Record Review

Published 04.23.03
Two years in the making, the second release from Birmingham's Nineteen Forty-Five is a cohesive -- albeit flawed -- statement from a modest, hard-touring band. Many of the tunes featured here have been showcased repeatedly over the past couple of years as the group has pared down its sound and personnel.

Now a trio, many of Nineteen Forty-Five's recent shows have opened with the propulsive "She Takes Drugs," which sets the tone for a deceptively rocking set of often sad and reflective abstract poetry. The meter of singer/guitarist Hunter Manasco's fragmented wordplay is often lost in the shards of noise from his guitar. Katharine McElroy's bass and vocals, mixed teasingly toward the middle by David Barbe, add to both the high and low ends of Nineteen Forty-Five's sonic assault. Like a mating of X as warbling Southern gothic slackers and "She's a Rainbow"-era Rolling Stones, the band's fuzzy onslaught of angular pop melodies recalls turgid Washing Machine-period Sonic Youth.

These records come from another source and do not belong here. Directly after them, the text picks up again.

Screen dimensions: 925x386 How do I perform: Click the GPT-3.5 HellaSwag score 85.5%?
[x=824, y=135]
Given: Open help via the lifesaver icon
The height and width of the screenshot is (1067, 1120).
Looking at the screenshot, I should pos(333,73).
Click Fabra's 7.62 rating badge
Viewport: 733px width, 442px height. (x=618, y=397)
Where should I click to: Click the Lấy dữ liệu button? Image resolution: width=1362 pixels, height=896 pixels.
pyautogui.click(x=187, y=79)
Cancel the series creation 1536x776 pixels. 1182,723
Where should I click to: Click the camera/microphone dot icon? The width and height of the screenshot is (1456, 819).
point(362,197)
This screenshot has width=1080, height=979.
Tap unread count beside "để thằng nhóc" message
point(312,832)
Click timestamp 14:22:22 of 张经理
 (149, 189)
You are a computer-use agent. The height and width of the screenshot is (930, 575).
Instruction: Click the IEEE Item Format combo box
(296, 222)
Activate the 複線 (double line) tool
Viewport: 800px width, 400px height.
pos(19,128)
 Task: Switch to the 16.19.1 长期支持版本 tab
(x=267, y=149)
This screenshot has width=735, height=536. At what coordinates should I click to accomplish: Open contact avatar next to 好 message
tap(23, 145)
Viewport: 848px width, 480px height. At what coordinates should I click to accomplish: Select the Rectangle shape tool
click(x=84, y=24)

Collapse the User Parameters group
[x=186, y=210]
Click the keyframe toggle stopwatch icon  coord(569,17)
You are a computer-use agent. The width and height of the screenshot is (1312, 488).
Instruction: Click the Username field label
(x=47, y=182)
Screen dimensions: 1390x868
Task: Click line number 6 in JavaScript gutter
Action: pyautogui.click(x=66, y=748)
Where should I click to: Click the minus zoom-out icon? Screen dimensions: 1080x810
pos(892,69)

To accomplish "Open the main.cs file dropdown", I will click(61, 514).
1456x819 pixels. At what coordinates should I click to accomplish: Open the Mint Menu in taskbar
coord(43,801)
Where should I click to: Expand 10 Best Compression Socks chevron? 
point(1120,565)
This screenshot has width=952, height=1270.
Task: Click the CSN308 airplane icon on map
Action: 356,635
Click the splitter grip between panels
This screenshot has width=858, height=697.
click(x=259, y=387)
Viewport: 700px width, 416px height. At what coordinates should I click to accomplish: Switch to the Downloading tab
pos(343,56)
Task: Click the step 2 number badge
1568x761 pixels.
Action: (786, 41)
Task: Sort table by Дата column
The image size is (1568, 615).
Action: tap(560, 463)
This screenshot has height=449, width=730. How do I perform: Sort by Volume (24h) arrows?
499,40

Live and on record, Nineteen Forty-Five's major flaw is Manasco's rather limited vocal range. On "Halo," his unadorned drone is all too evident, and through the remainder of the album, it remains steadfastly average and monotonous.

Yet his ragged delivery usually works within the context of the band. Beneath Manasco and McElroy's wall of bittersweet howling pulses drummer Will Lochamy's guiding wallop. His steady beat keeps the majority of the album from dissolving into a series of mournful cigarettes-and-beer-fueled self-analysis.


Nineteen Forty-Five plays The Earl Sat., April 26.